Pointing records for text and elements:
....
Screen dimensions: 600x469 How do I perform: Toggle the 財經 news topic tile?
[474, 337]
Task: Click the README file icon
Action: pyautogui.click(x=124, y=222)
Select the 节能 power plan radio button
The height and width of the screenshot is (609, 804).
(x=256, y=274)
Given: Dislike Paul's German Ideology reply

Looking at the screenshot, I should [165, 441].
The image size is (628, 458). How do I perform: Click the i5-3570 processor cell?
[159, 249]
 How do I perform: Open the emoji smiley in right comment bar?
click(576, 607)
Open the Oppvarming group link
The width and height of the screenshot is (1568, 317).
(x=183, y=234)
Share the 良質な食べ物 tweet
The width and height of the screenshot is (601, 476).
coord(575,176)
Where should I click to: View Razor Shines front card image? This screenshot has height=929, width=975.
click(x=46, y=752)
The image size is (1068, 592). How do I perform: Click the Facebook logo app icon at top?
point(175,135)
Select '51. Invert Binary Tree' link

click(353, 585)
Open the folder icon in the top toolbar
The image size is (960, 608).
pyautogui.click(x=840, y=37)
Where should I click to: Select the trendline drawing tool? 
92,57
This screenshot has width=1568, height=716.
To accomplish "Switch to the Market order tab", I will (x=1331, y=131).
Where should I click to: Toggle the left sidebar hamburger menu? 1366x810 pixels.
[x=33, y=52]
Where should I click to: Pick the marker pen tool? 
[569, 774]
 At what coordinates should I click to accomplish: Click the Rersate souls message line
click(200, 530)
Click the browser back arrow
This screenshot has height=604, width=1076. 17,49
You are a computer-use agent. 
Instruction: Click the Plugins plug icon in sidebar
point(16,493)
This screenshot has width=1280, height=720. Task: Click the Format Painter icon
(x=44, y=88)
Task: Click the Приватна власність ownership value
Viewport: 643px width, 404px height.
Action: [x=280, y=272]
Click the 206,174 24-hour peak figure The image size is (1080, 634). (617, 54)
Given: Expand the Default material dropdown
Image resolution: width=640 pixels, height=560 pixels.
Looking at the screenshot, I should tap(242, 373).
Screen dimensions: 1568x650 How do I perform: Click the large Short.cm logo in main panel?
....
Task brief: Copy the stretch of material from the line containing "The image size is (628, 458)." through the line containing "click(x=46, y=752)", reproducing every line in it without any change.

Correct output:
The image size is (628, 458). How do I perform: Click the i5-3570 processor cell?
[159, 249]
 How do I perform: Open the emoji smiley in right comment bar?
click(576, 607)
Open the Oppvarming group link
The width and height of the screenshot is (1568, 317).
(x=183, y=234)
Share the 良質な食べ物 tweet
The width and height of the screenshot is (601, 476).
coord(575,176)
Where should I click to: View Razor Shines front card image? This screenshot has height=929, width=975.
click(x=46, y=752)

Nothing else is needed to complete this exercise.